— The data —
* * *
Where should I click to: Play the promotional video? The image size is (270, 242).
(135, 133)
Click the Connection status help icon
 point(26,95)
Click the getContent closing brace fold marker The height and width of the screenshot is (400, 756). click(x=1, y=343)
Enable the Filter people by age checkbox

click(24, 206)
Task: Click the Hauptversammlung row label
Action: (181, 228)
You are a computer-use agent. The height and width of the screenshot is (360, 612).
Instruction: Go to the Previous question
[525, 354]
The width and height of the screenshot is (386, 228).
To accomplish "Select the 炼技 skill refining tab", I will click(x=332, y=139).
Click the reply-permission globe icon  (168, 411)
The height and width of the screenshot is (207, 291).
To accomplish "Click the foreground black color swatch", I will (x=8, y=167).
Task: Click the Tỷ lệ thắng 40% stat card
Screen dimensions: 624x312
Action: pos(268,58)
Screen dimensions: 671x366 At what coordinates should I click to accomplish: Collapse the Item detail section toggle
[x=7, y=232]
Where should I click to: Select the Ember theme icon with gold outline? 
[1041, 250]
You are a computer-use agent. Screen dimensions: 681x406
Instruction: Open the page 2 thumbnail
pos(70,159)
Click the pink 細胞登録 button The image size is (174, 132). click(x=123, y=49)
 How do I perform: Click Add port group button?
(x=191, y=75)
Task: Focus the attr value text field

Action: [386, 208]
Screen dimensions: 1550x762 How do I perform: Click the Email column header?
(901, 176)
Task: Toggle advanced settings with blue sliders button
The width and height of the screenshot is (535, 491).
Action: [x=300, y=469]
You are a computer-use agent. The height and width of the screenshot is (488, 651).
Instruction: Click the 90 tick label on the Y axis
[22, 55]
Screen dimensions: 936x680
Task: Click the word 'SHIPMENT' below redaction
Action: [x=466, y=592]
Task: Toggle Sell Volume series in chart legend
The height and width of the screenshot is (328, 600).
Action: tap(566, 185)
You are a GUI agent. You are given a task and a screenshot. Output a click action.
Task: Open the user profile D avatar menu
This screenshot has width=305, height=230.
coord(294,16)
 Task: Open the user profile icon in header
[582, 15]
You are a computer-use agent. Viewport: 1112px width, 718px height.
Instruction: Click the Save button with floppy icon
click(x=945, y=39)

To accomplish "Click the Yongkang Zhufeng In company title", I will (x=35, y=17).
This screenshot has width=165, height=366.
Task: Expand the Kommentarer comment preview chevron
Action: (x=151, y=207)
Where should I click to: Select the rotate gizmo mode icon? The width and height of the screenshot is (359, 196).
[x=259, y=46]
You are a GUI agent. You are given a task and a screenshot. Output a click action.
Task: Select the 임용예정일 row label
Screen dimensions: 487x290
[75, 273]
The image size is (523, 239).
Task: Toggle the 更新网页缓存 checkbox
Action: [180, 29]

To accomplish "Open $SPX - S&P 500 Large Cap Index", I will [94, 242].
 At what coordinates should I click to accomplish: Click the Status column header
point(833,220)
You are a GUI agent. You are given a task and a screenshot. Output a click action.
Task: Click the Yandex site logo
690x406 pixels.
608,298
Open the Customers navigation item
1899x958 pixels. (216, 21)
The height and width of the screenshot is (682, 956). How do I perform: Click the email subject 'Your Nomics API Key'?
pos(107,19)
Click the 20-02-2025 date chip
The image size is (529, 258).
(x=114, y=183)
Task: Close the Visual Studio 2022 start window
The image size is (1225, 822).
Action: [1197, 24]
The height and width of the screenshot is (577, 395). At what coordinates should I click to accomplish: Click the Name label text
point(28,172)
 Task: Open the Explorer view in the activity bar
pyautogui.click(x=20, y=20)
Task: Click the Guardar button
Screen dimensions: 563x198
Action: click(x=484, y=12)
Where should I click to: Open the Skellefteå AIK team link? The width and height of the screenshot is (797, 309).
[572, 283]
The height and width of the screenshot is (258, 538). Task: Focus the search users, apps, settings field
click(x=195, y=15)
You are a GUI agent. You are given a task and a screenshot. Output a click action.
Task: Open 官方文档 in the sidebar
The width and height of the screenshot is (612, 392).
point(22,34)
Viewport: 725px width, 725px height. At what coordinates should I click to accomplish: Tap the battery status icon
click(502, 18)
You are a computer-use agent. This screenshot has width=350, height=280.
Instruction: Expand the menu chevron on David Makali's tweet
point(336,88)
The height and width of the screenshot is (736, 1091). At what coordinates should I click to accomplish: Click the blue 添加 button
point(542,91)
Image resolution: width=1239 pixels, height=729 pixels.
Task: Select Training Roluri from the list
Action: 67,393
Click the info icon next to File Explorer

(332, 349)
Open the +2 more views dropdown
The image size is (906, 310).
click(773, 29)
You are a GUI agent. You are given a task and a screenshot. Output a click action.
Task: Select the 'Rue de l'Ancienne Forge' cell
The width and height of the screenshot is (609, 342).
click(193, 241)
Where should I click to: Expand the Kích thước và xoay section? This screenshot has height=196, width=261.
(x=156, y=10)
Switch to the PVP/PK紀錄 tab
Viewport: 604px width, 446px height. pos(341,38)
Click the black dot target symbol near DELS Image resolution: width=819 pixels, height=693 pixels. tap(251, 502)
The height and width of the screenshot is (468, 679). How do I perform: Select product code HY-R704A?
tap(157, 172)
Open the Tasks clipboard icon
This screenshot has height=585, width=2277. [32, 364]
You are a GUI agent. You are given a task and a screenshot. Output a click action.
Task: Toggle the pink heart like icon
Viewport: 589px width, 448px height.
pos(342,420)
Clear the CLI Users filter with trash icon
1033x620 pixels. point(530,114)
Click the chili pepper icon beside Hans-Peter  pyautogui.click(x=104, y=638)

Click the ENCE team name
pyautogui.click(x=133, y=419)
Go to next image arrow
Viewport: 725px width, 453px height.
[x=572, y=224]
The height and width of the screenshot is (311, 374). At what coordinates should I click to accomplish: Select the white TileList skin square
* * *
— What you are asked to do —
Search the entries for "pink" and copy each matching line.

— Problem solution —
Click the pink 細胞登録 button The image size is (174, 132). click(x=123, y=49)
Task: Toggle the pink heart like icon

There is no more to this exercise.